Hibs talent factory in the spotlight - past academy graduates made good

Regular observers of Nick Montgomery are prone to indulge in a running joke about the Hibs manager’s tendency to drop in a few favourite references and reminders when answering questions about another disappointing defeat. Chief among his go-to defence mechanisms involves the gaffer pointing out that he’s handed X number of academy players first-team debuts.

Intended both as a way of raising the profile of the youth teams AND illustrating the personnel issues faced during a difficult season, the messaging is centred on the wisdom of promoting from within. Something that appeals as much to supporters as it does to directors responsible for paying the bills.

But the pressure to keep producing another “one of our own” for fans to laud is enormous. Even without the root-and-branch review of football operations announced by the board last week.  And the hit rate of even the most successful youth system can often appear miserably low, to those not embedded in the challenge of scouting, nurturing and – most importantly, in the current climate – retaining young talent.

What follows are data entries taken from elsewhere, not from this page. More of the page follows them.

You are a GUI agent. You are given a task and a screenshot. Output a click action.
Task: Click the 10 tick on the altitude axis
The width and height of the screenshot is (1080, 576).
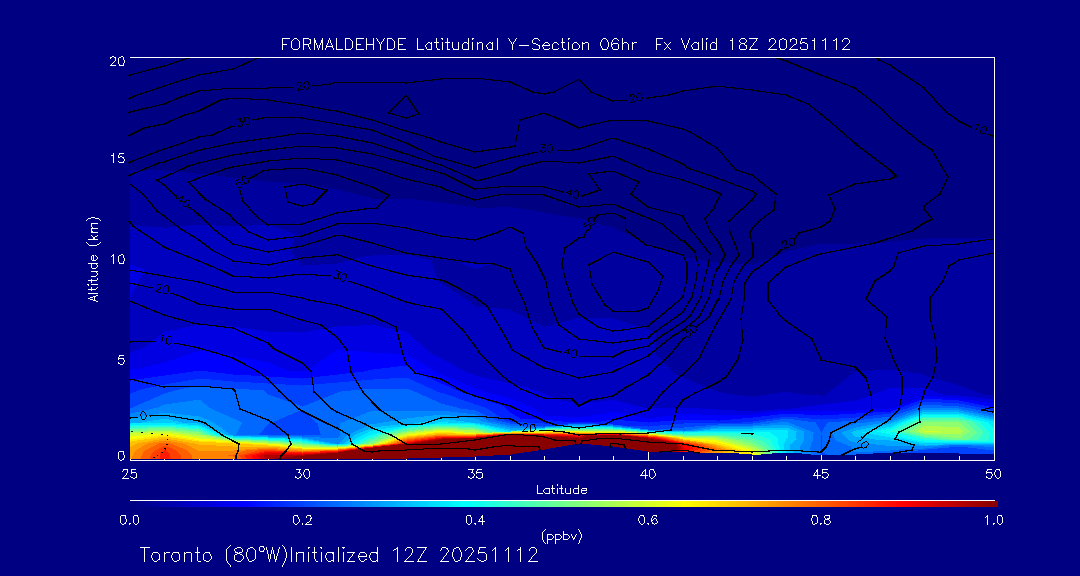point(114,259)
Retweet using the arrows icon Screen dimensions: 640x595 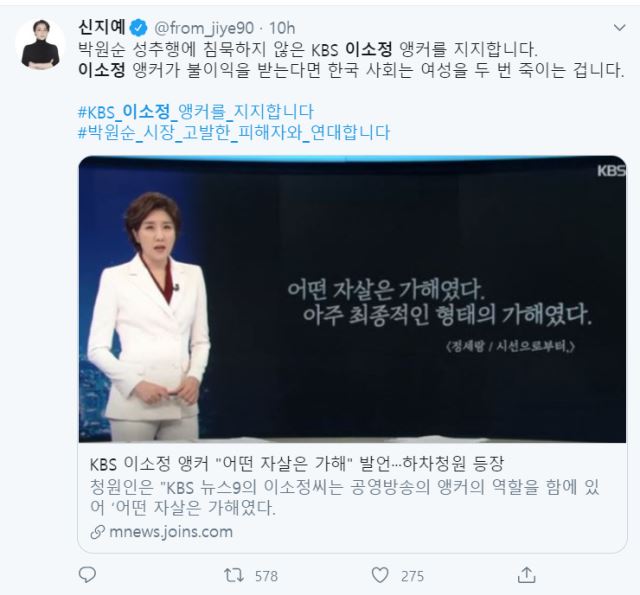234,575

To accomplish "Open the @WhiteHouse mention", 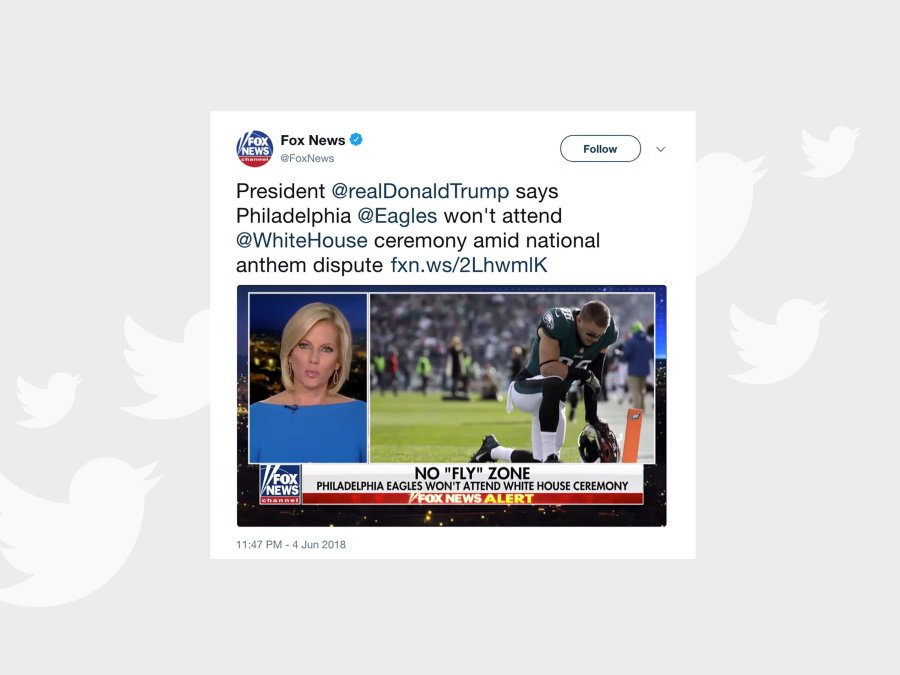I will 302,240.
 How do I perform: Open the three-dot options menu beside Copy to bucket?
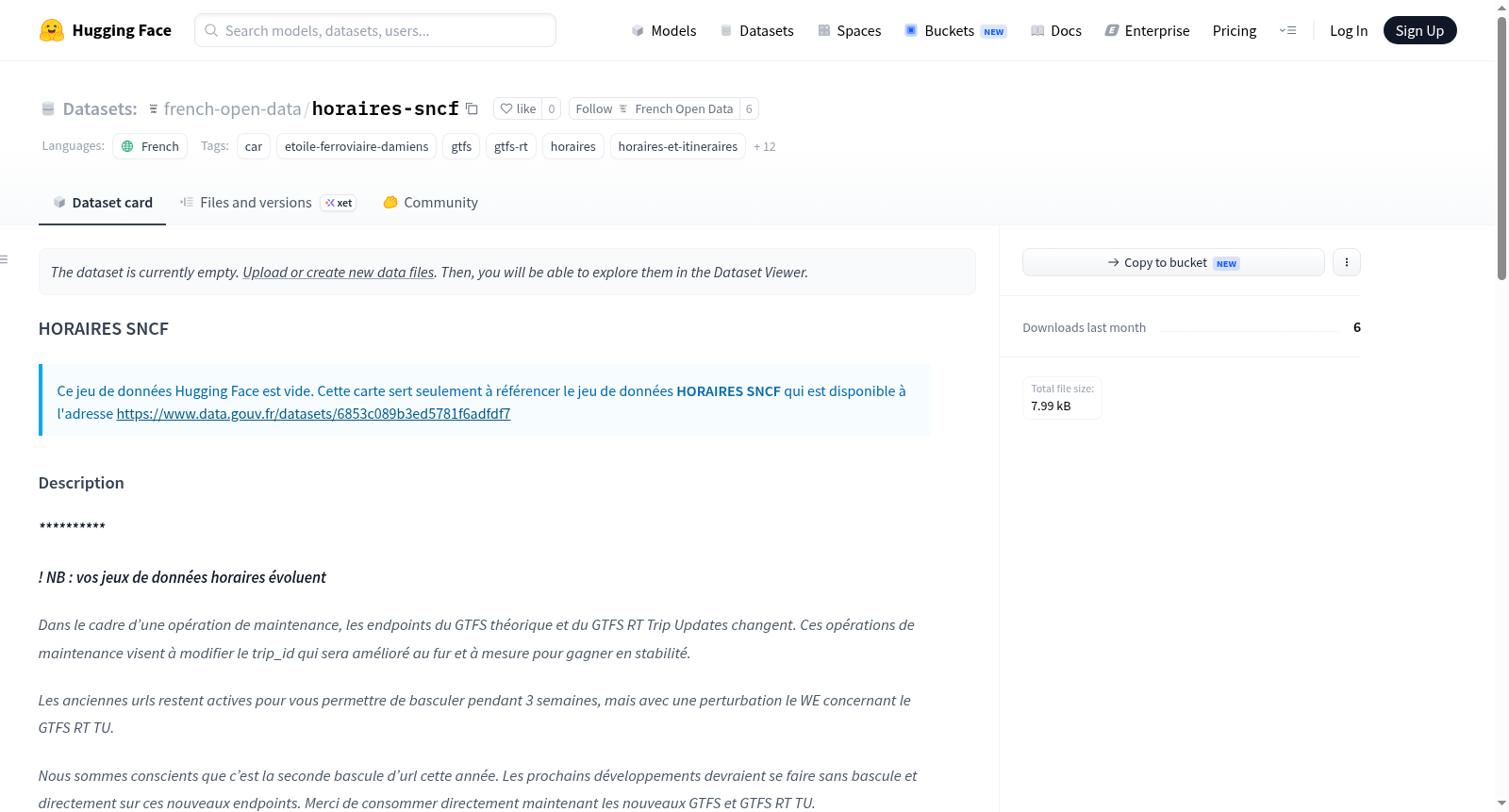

Hibs Under-18s beating Rangers 3-2 yesterday would have been a welcome boost at an age group where the really big leaps in physicality and ability are expected to take place. The fact that Rudi Molotnikov was one of the scorers also underlines the two-way benefit of youngsters being exposed to first-team experience; they almost inevitably return improved by exposure to senior football.

What represents success, though, for an academy system at a club with ambitions to compete at the business end of the Scottish Premiership? In an era when major English clubs are increasingly prone to take punts on very young teenage talent, what sort of a return on investment should a club the size of Hibs expect to make?

The golden era that saw Scott Brown, Kevin Thomson, Garry O’Connor, Derek Riordan and Steven Whittaker emerge within a season or so of each other is obviously the stuff of dreams. Reality dictates that those sort of rich talent seams are few and far between, regardless of how much you pour into the development budget.

But the goals haven’t changed. Within the academy system at East Mains, any number of coaches will testify that their job is not merely to get players into the first team at Easter Road. Their responsibility, collectively, is to give good young footballers a chance to make a real impact on that team.

So, yes, they’re happy that Rory Whittaker became the youngest debutant in club history soon after Montgomery’s arrival. The academy coaches love seeing any of their young players invited just to train with Monty’s men. But there’s a bigger picture.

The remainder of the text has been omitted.